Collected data
- Opening Delimiter -
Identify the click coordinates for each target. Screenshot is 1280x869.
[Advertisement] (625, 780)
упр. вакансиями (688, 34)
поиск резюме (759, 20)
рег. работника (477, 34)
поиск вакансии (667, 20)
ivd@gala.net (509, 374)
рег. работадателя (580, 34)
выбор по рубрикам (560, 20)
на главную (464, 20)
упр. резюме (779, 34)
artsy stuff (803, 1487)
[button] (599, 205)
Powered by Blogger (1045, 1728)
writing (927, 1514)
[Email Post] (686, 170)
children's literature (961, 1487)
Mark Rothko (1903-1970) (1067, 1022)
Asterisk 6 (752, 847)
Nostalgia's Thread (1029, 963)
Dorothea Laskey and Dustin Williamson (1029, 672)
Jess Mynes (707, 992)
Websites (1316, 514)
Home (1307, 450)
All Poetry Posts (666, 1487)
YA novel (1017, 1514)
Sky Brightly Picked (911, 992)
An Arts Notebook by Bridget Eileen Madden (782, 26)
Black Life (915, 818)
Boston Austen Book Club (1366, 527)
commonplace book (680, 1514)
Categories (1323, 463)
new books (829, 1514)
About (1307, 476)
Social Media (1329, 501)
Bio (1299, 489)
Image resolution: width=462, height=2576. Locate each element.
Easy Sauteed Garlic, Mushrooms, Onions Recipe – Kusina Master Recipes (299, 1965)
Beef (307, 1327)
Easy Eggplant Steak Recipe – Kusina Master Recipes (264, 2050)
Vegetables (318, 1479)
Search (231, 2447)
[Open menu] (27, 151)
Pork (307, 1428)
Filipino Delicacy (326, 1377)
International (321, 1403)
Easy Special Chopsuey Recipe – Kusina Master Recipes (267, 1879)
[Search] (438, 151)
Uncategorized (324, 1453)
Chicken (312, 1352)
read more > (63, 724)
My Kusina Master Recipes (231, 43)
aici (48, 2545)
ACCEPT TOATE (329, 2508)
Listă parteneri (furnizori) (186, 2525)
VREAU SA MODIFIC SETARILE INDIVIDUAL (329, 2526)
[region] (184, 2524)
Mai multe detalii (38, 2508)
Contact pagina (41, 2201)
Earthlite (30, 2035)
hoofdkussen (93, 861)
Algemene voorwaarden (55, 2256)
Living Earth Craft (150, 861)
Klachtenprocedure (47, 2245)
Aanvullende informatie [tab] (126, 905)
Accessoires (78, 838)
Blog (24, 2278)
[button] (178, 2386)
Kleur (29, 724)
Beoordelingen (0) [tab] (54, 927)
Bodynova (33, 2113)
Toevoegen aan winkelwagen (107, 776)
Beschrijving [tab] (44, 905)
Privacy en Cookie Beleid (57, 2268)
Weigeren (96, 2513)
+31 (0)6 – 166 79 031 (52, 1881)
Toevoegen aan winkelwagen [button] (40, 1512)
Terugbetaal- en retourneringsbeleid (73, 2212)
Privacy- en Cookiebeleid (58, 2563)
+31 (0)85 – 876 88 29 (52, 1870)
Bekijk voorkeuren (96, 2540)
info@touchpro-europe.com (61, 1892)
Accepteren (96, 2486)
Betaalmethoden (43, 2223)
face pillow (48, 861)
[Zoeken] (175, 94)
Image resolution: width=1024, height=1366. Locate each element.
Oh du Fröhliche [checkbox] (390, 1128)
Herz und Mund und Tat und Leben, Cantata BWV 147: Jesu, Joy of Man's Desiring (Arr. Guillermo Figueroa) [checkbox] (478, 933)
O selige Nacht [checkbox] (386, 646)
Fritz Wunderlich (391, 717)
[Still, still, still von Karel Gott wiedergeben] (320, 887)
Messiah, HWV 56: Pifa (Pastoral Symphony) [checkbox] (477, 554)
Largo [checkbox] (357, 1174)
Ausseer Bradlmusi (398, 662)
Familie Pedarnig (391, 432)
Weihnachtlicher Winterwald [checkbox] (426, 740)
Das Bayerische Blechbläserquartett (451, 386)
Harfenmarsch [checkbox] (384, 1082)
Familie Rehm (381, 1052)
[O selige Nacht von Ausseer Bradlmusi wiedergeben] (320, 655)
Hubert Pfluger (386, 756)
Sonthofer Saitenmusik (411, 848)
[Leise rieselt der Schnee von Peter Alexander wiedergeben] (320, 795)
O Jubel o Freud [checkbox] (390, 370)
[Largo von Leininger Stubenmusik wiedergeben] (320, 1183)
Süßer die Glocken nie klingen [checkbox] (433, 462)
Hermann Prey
- Closing Delimiter -
The task: Look above for the line holding "рег. работника (477, 34)", then set down exactly that line and every line after it up to and including the line holding "writing (927, 1514)", with nothing else.

Output of the exercise:
рег. работника (477, 34)
поиск вакансии (667, 20)
ivd@gala.net (509, 374)
рег. работадателя (580, 34)
выбор по рубрикам (560, 20)
на главную (464, 20)
упр. резюме (779, 34)
artsy stuff (803, 1487)
[button] (599, 205)
Powered by Blogger (1045, 1728)
writing (927, 1514)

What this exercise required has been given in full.